I’ve been out recently, presenting the scientific research behind cognitive interaction programs for individuals with cognitive impairments like Alzheimer’s disease. Inevitably, individuals who hear the presentation get really excited about the possibilities and wonder why they haven’t heard about these types of options from their family doctors. The answer is simple. When I speak with medical professionals, many of them are unaware of the research and skeptical until they dig into the research and satisfy themselves that cognitive interaction is a viable option to delay the progression of the disease and improve quality of life. Then they too begin to see the possibilities. Part of the problem is getting the message out that cognitive interaction can make a difference.

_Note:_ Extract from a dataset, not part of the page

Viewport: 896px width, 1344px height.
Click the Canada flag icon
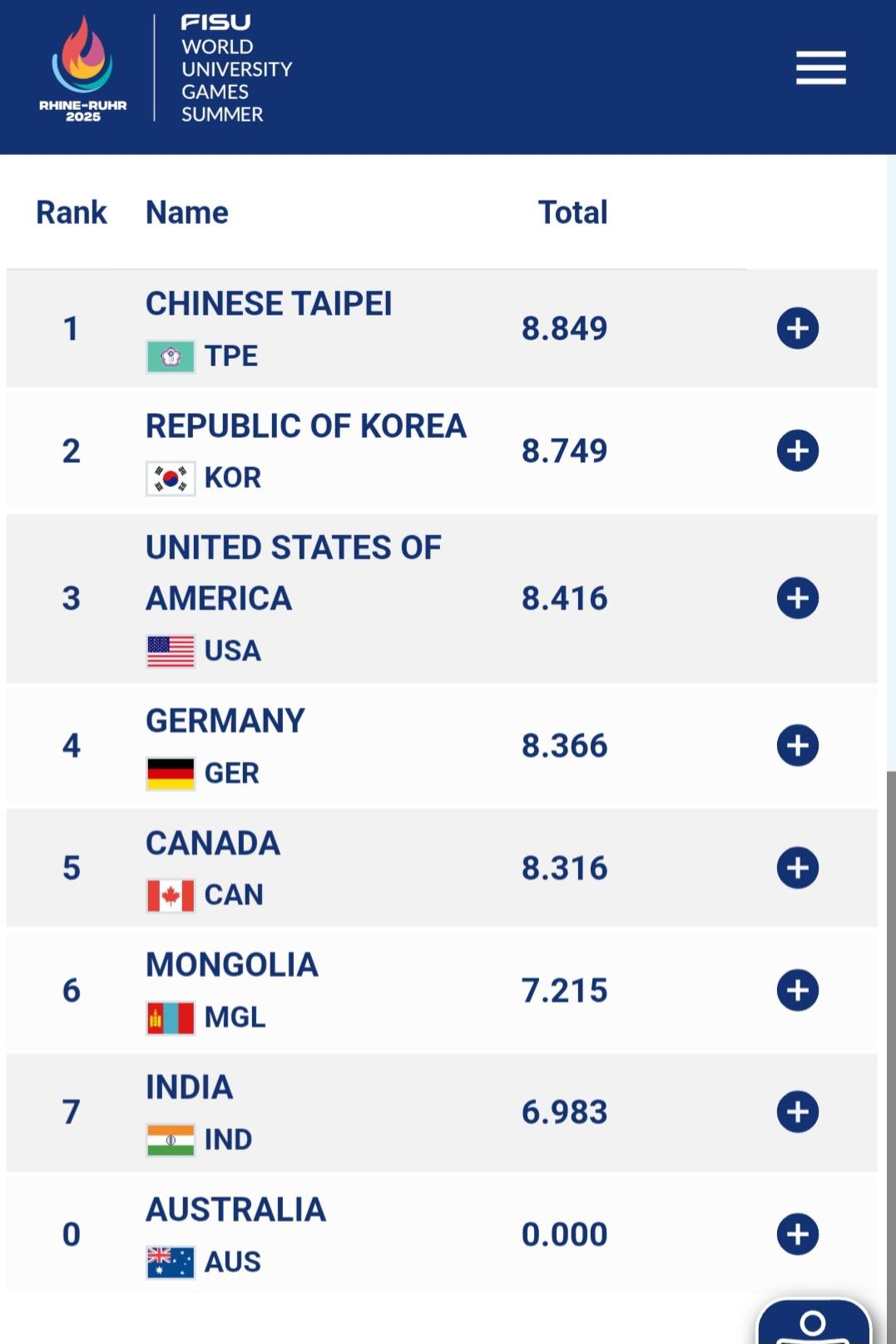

Recently I was discussing our cognitive interaction program with a doctor who has a large senior population in his practice. One of his comments really struck me. He said, “Maybe we don’t try hard enough with individuals in the mid to late stages of Alzheimer’s disease.” This brought to mind a story I read of a woman in England whose mother had been diagnosed with Alzheimer’s disease. She made a conscious decision not to despair and to choose hope. She started an Art program for her mother and over time her mother re-gained her artistic abilities. This program was the genesis for an Art program which is now being offered to many individuals who have been diagnosed with Alzheimer’s disease.
There is a culture of despair that surrounds the diagnosis of Alzheimer’s disease. Family members often feel helpless and those with the diagnosis feel like everyone has given up on them. But cognitive interaction programs can improve cognitive functioning or delay the progression of the disease. Most importantly, cognitive interaction improves quality of life – and in the end that is vitally important to all of us. Cognitive interaction gives us the opportunity to choose hope.
The science is there, and the practical examples are growing. Cognitive interaction is a powerful therapy. But it’s still a new tool for most of the caregivers and medical professionals we rely on for options. Like the doctor above came to realize, we owe it to those we care for both to understand the science and to try harder.